Bill Cosby avoids sexual assault charges in New Jersey
Lili Bernard, an actress who claimed Bill Cosby drugged and raped her in Atlantic City in the early 1990s, cannot file criminal charges against Cosby in New Jersey, the Atlantic City District Attorney announced today. New Jersey is one of the few states in which Cosby has been accused of sexual misconduct and which has no statute of limitations on sexual misconduct charges, and Bernard’s lawyer had been hoping to strike a blow against Cosby and in favor of the forty-five women who have accused him of predatory sexual behavior.
The difficulty, however, is that New Jersey did have a statute of limitations before 1996, which is also when Bernard claims that Cosby raped her.
Edwin J. Jacobs, Cosby’s New Jersey attorney, said in a statement that “Whatever [Bernard] was claiming was far beyond the applicable statute of limitations. That was my analysis and the analysis of the Atlantic County Prosecutor. Ms. Bernard’s lawyer apparently thought other wise, but was wrong.”

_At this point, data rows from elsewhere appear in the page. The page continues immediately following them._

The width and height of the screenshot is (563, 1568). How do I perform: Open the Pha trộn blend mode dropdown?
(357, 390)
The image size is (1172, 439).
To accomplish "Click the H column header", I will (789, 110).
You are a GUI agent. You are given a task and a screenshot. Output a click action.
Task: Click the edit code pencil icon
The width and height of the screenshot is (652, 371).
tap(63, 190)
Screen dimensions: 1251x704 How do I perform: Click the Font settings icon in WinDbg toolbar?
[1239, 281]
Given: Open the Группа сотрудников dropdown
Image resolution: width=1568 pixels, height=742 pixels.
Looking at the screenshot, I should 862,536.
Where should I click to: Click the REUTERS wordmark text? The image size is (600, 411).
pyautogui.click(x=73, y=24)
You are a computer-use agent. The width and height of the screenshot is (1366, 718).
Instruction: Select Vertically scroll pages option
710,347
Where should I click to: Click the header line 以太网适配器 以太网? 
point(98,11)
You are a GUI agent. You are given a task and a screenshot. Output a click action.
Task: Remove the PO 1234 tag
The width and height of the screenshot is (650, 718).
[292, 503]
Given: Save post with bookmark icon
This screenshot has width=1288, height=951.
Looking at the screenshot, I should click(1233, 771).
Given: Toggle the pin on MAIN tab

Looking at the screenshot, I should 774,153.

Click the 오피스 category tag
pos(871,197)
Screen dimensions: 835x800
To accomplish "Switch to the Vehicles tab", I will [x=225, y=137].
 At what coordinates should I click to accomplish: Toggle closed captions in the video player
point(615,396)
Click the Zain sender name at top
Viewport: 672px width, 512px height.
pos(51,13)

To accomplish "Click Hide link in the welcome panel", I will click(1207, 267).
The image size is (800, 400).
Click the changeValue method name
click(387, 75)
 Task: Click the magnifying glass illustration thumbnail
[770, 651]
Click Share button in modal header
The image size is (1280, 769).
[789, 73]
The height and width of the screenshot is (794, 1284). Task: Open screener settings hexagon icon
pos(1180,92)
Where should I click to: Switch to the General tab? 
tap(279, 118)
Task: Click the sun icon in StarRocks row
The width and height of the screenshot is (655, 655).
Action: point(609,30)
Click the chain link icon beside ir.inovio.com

Cosby has yet to be charged with any crime, despite the dozens of sexual assault and misconduct accusations made against him, because the statute of limitations has run out in almost every single accusation. Of the forty-five women who have accused Cosby, an overwhelming majority say the incidents they describe took place in California, which has an elastic statute of limitations for sex assault cases. The women who say Cosby accosted them in the 1960s, for example, would have had to file criminal charges within three years of the incidents they describe.
Chloe Goins, the woman who accused Cosby most recently, says he accosted her in 2008–well within the current ten-year statute for California. But Goins would also need to provide DNA evidence of any misdeeds in order for criminal charges to stick.